Dowd's morbid stylings produce motley effort

As it cuts loose the pretension that often dulls music about death, Johnny Dowd's fifth album, Cemetery Shoes, manages some unexpectedly mesmerizing moments.

The black-and-white cover bears a dreary photograph of the gray-haired artist standing amid tombstones and crunchy leaves.

It is a deceptive image because the music is actually feverish, funny and more welcoming than the Tom Waits albums that inspired it.

Dowd has the voice of a comic movie actor playing a religious revivalist, and his slurred and uncertain accent tells stories without a trace of self-pity.
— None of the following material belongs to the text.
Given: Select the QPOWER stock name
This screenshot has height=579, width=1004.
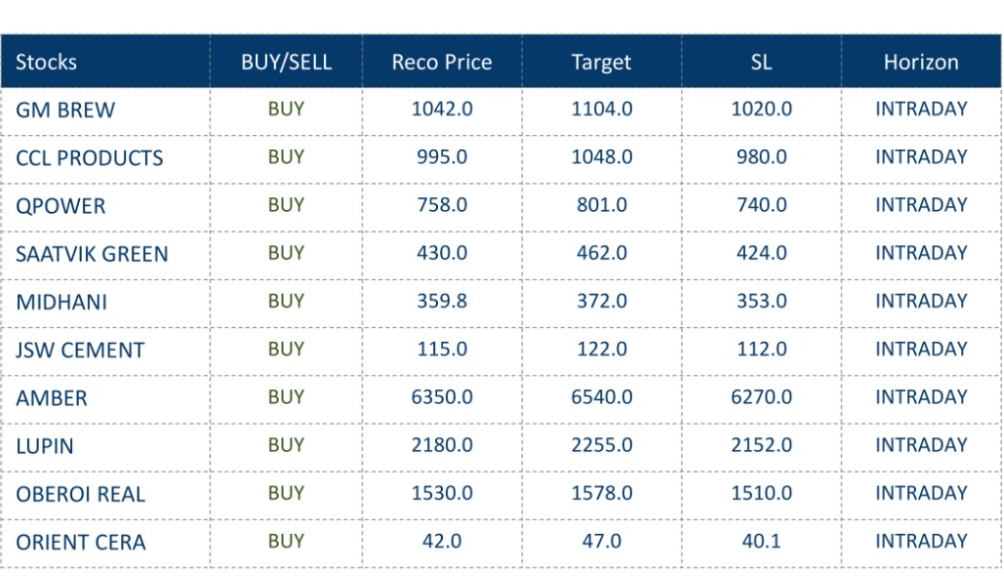Looking at the screenshot, I should 60,206.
The songs beat back our overwhelming fear of mortality and make it manageable from a distance. Death is turned into a circus that equalizes saints and sinners, and Dowd's dark performances cast him as another one of his everyday crazies.

In emphasizing the absurdity of the American landscape, Dowd revitalizes familiar themes with a wicked guffaw. But, in order to reject all seriousness, he is also too insistent on writing like a bad beatnik poet.

He is never emotionally lucid enough to really shock the listener like the slyly great fiction writer he seemingly wants to be.

The album's best songs radiate a mischievous heat, and a handful of them are spellbinding accounts of murder and suicide.

The mood approaches the cinematic. You can picture the dance of the dead upon the hill in Ingmar Bergman's "The Seventh Seal," or, more accurately, its satire in Woody Allen's "Love and Death."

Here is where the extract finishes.